Your company is still being talked about, and if you’re not there to contribute to the conversation, you forfeit the chance to steer conversations in a variety of ways:
- Someone is talking about your product but incorrectly describing it
- Someone wants to know more about your product but doesn’t know where to go
- Someone wants to buy your product but doesn’t know where to purchase it
- Someone has a question about whether your product is right for them and wants to know if it will fit their unique situation
- Someone confuses your product with another product
- Someone is having a problem using your product and doesn’t know how to fix it
4. You Say Your High-Tech But It’s All Talk No Action
How is it possible that your product or service offering is so cutting-edge, and yet your company is not active on social media? Today’s consumers expect to see brands online. If you’re not there, it can be perceived as not being knowledgeable and equipped with the latest technology and communication mediums. If you have a high-tech product with ingenious thinking that is ahead of its time, and your marketing efforts try to communicate this image and idea, not having a social media presence contradicts everything your brand is about. If you want consumers to see your product as the latest technology, you have to get with the latest technology. Otherwise there’s a disconnect.

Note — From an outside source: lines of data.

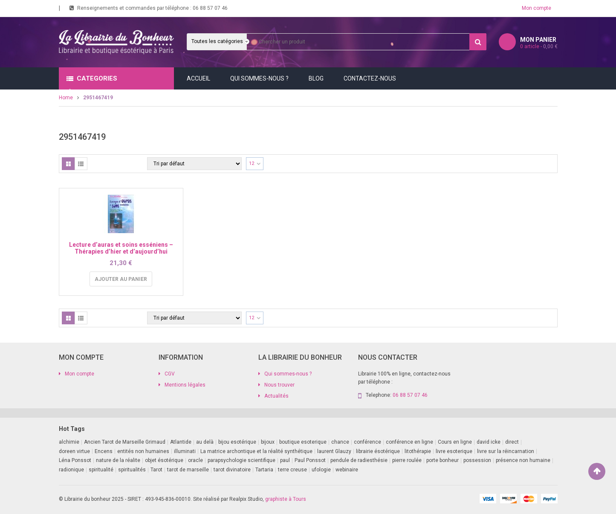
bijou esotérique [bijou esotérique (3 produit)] (237, 442)
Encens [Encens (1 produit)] (104, 451)
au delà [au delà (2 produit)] (205, 442)
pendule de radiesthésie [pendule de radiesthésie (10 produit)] (359, 460)
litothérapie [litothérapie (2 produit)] (418, 451)
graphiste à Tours (285, 499)
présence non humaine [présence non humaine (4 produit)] (523, 460)
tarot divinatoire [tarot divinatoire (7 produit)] (232, 470)
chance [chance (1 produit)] (340, 442)
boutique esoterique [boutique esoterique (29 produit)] (303, 442)
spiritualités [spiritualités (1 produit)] (132, 470)
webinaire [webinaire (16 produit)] (346, 470)
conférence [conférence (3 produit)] (367, 442)
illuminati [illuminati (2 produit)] (185, 451)
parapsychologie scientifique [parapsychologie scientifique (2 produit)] (241, 460)
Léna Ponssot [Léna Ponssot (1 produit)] (75, 460)
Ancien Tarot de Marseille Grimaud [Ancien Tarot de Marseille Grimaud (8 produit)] (124, 442)
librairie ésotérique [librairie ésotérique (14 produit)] (378, 451)
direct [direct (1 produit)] (512, 442)
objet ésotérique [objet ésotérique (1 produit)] (164, 460)
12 (251, 163)
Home (66, 98)
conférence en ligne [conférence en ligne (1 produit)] (409, 442)
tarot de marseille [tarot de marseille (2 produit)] (188, 470)
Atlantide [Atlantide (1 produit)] (180, 442)
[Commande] (194, 163)
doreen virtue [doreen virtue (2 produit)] (74, 451)
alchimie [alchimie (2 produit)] (69, 442)
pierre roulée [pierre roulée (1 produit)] (407, 460)
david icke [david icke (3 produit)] (488, 442)
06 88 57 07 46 (210, 8)
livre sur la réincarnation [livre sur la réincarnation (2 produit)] (505, 451)
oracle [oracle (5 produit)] (195, 460)
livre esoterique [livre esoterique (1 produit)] (454, 451)
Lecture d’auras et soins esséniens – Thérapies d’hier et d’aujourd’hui (121, 247)
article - (539, 46)
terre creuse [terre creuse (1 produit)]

5. No One Ever Likes the Silent Treatment
How can you possibly argue that you are there to help customers and that you truly care about and their needs if you simply ignore them? That’s what you’re doing by not being on social media. Nobody likes someone who gives the silent treatment, and this extends to social business. It’s annoying, it’s frustrating, and it’s completely belittling to feel like the other person won’t even let you open up a conversation about a problem or concern. What do you do when a friend is too stubborn to give you the time of day? You give up. After a while, people get tired of not getting a response, and they may stop using your product or service. Remember it’s far more expensive to gain new customers than please existing ones. In a potentially more damaging scenario, a customer becomes vindictive, and they seek to punish your company for not listening. They may try to call attention to your brand and bash your brand on social media and through other channels. They’ll congregate their followers and incite them to action against your company. They’ll start an anti-“your company” movement. What should you do? Don’t ignore them in the first place! Social media absence undermines your company's other direct-to-patient marketing efforts because it can contradicts the message that your company cares about the customer.Don’t be caught typing on a typewriter, using a computer that needs its own room it’s so big, using a cellphone that weighs 20lbs, watching film on a VHS, or not using social media. It’s old, it’s heavy, it’s slow, it’s tired, it lacks functionality, and it simply won’t cut it. Equip your company for the coming years: things are only going digital, moving faster, and happening in real-time, all with the patient consumer front and center. The only way to keep up with it is to jump on board so that by the time the next thing hits, you’re not obsolete, and your company is agile enough to adapt to change.